2 minute read

2 minute read

5- Analysis

Structure Segmentation

Overview

The Structure Selection component allows traders to filter and segment their mapped market structure, providing a focused view of structural behavior. Traders can refine their analysis by selecting structure type, phase, direction, and statistical significance using the 80/20 filter.

Key Features

  1. Structure Type Selection

    • Choose between Swing Structure and Internal Structure to isolate major or minor market movements.

  2. Phase Selection

    • View all structural phases or focus on a specific phase (A, B, C, D) within the selected structure type.

  3. Directional Filtering

    • Options to display All, Up Only, or Down Only structures, allowing traders to analyze trends more effectively.

  4. 80/20 Statistical Filter

    • 80% (Most Common Structures) – Focuses on the most statistically significant and frequently occurring structural patterns.

    • 20% (Outliers) – Highlights less frequent, high-variance structures, which may indicate unusual market conditions or potential turning points.

The 80/20 Filter: Practical Insights

  1. Identifying High-Probability Setups

    • Differentiates between reliable, repeating market behaviors (80%) and less predictable anomalies (20%).

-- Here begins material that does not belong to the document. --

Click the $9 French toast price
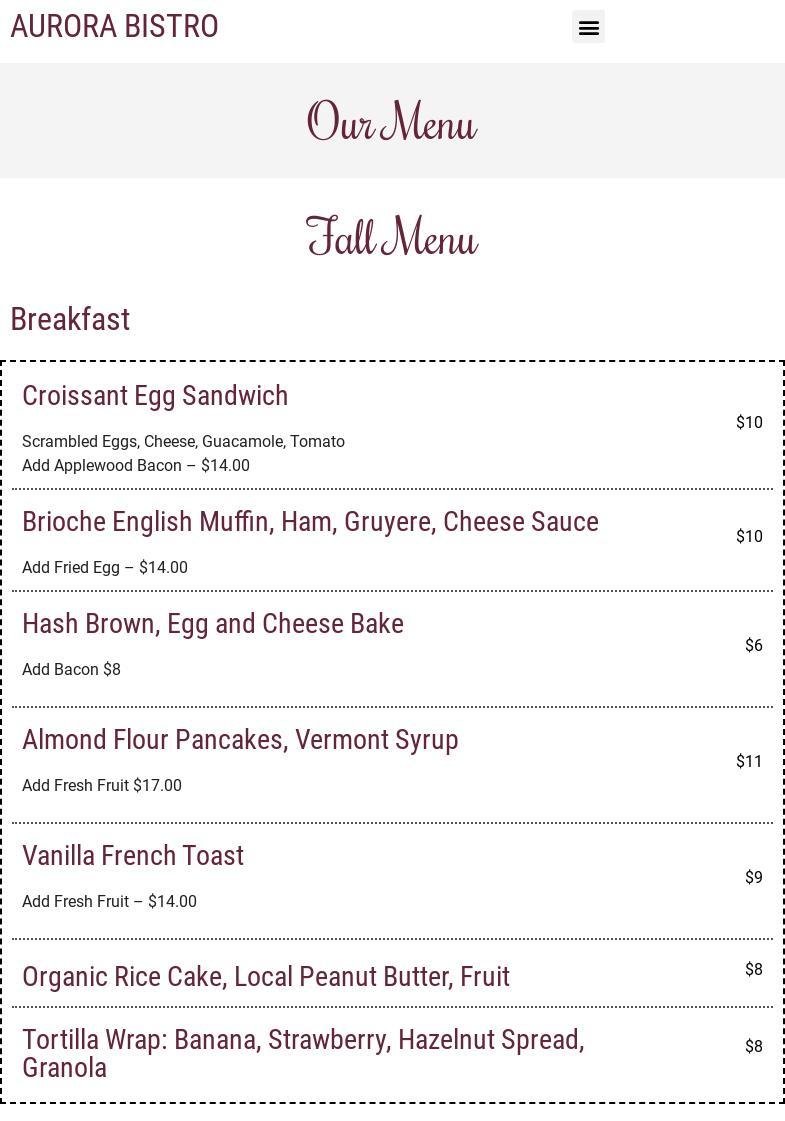The image size is (785, 1121). pyautogui.click(x=753, y=877)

    • Helps traders focus on setups with historical consistency, reducing exposure to low-probability trades.

    • Avoids unnecessary risk by filtering out unpredictable “black swan” events.

  2. Pattern Recognition and Strategy Refinement

    • Reveals which structural patterns occur frequently, providing a statistical foundation for strategy development.

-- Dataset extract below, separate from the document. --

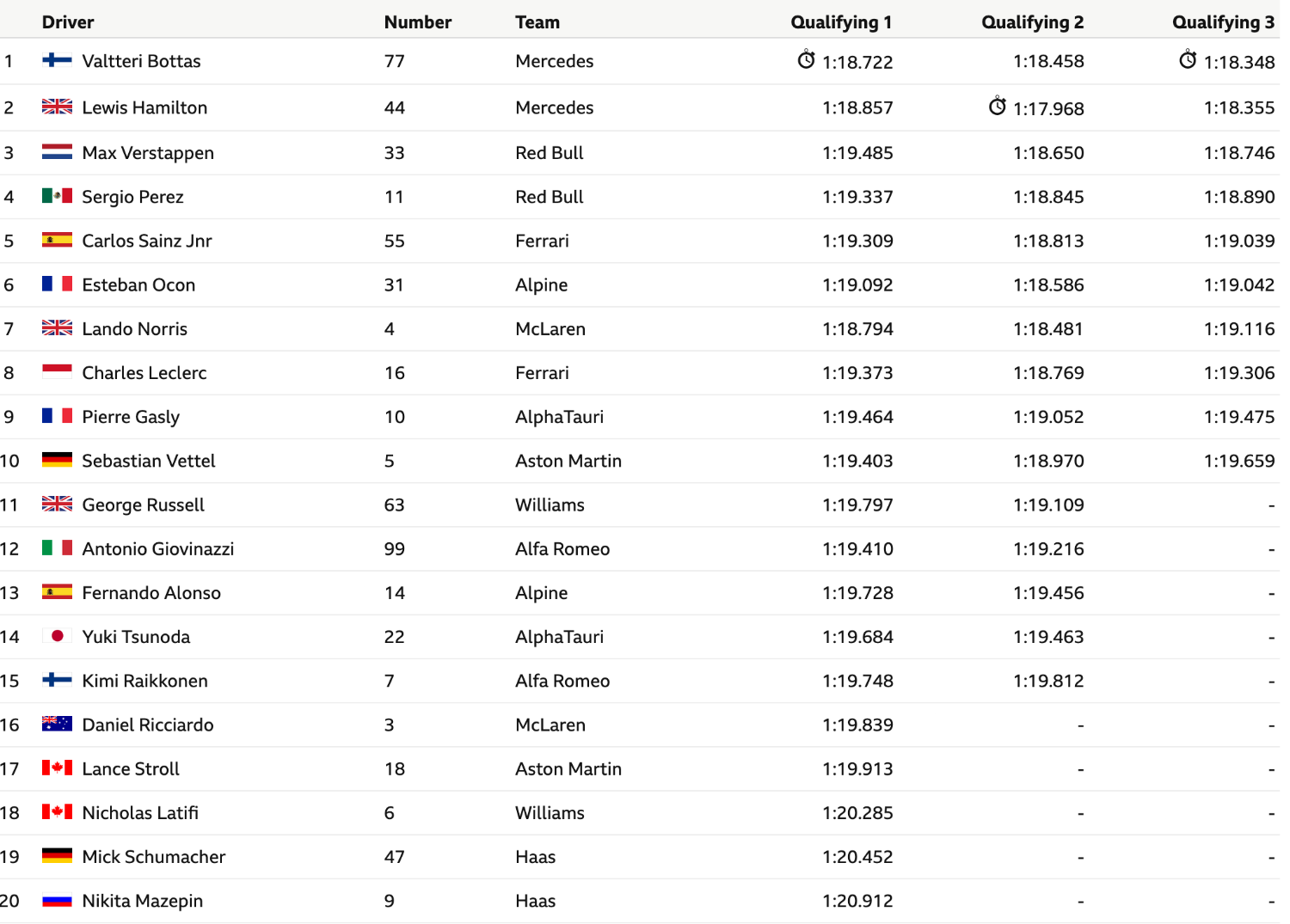
Task: Click the Mexican flag next to Sergio Perez
Action: coord(57,196)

    • Highlights deviations from the norm, signaling when market conditions may be shifting.

    • Encourages data-driven trading, reducing reliance on subjective interpretation or emotional bias.

Why This Matters

The 80/20 filter applies the Pareto Principle to trading—suggesting that 80% of reliable trade opportunities come from 20% of market behaviors. This allows traders to:

  • Trade with clarity, focusing on repeatable structures rather than reacting to market noise.

  • Recognize changes in market conditions, as deviations from common patterns may indicate increased volatility or trend shifts.

  • Build consistency, by aligning trade decisions with historical market tendencies rather than assumptions.

Think of it like traffic patterns—most traders plan their commutes around predictable rush hour flow (80%), rather than random accidents or detours (20%). The same logic applies to trading market structure, ensuring traders focus on what statistically matters most.